Yes I think you’re right on the model year + 1 John.


----------



## 9TR (Aug 12, 2012)

USA cars use VINs have that the model year encoded in them. These cars will have a P for 10th digit in the VIN making them a 2023. There are no MY22 R35 GT-Rs in USA but there was a MY21 and MY21.5 (both have M for 10th digit) but the MY21.5 (T-Spec, Nismo SE cars) came later with a different VIN range, when this occurs it's commonly referred to as a Year.5 model year. The MY21.5 cars have the new Nissan badge.

There's a bit of information in this page








Nissan GT-R R35 Model Years on GTR-Registry.com


Nissan Skyline GT-R Registry. Information on VIN, Production, Models, Colours and more!




gtr-registry.com


----------



## SKNAM (Nov 30, 2018)

So USA (maybe other countries too) continue to get GT-R's. Will be interesting to see how they develop and whether any new features will be offered. The beast lives on


----------



## JohnFK (Oct 30, 2019)

Be interesting to see the build quantities for USA. How do sales quantities there compare with Europe? (One of my sons recently pointed out the UK economy was similar to that of Mississippi which is not by any means one of the USA's wealthier states - which probably explains the lack of Nissan interest in the UK...)


----------



## besty (Apr 10, 2009)

Pretty sure Mississippi is tiny compared to the UK GDP. We rank top 5 in the G7.


----------



## JohnFK (Oct 30, 2019)

Sorry, should have said GDP per Capita. But that looks even worse...


----------



## matty32 (Dec 18, 2005)

It’s EU regs etc shortage of chips, etc etc

it’s an old car & Nissan have to focus on volume in Europe - that means micras, and anything build at the Sunderland plant. They are not concerned about at 15 year old “halo” car


----------



## mondie (Apr 15, 2012)

Plus the CAFE regs on emissions, making selling them even more difficult.


----------



## SKNAM (Nov 30, 2018)

Europe protecting its own interests and car manufacturers - they've got to earn their money back after cheating on the diesel emissions saga!...so Germany (sorry EU) changing rules and regs to make it difficult and ultimately force people to go electric and thereby get their sales and profits.

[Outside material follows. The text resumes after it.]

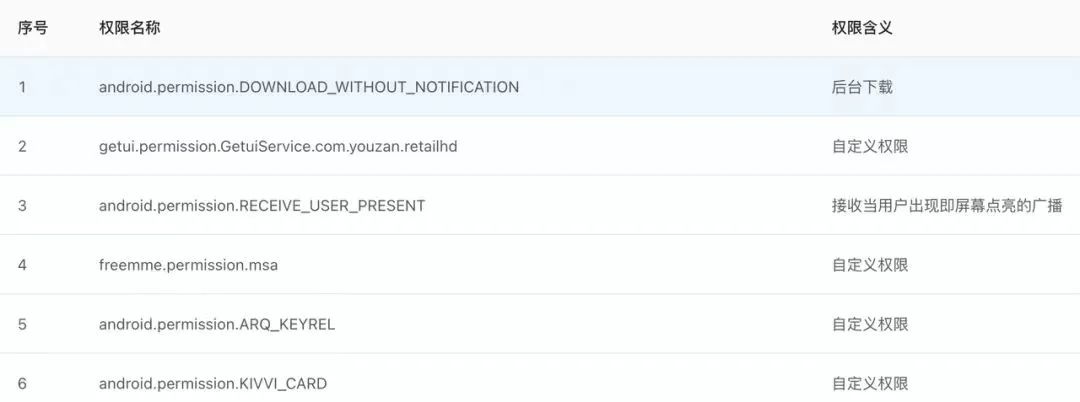Click android.permission.KIVVI_CARD permission name
This screenshot has width=1080, height=402.
pos(213,383)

(The chip shortage is a convenient excuse, things are much better this year than last).


----------



## harry007 (Feb 5, 2020)

Nissan GT-R Track Edition 2019 | Litchfield Motors







www.litchfieldmotors.com





Same car romans sold 2 weeks ago at 114k. It never even got listed properly. Now appears on marker again.


__
http://instagr.am/p/CjlTWshNwCC/


----------



## mondie (Apr 15, 2012)

Litchfield would have to be a good option for selling a GTR. They do good ads with proper descriptions and decent photos. Nice bit of profit if it sells and if Romans sold it at 114k that would explain why the car sold so quickly.


----------



## SKNAM (Nov 30, 2018)

harry007 said:


> Nissan GT-R Track Edition 2019 | Litchfield Motors
> 
> 
> 
> ...


Like I've been saying for months, quite a few just seem to be always moving through the trade (at often inflated prices each time).....


----------



## megalomaniac (May 12, 2005)

matty32 said:


> Sorry DCY - been around from early import days
> 
> I’d imagine it’s a SOR not theirs
> 
> ...


This was GTR Europe's car. They put up 2 of their 3 TE's for sale as soon as they received delivery. The other is the BB for sale with SSC.


----------



## SKNAM (Nov 30, 2018)

I suspect a few independent dealers will have ordered GT-R's from the last batch available to the UK too. They'll surface in the months and years to come. I need to do the maths on what has been reported on this thread re. what is thought to be in the country via Nissan UK supply. There might be more than 2 extra UK TE based on what my friends and I have been "offered" recently - we sometimes group buy as split equity etc. Unless owners on here are selling up and cashing in as unregistered.....


----------



## Will64 (Jan 30, 2012)

I take it Nissan dealerships can also sell Gtrs at inflated prices? As independents do.
I only ask because I wondered why Nissan didn’t sell the 2 TE in the first place from thier dealerships


----------



## JohnFK (Oct 30, 2019)

There seem to be various dealings that are a mystery to me, but that's true of life!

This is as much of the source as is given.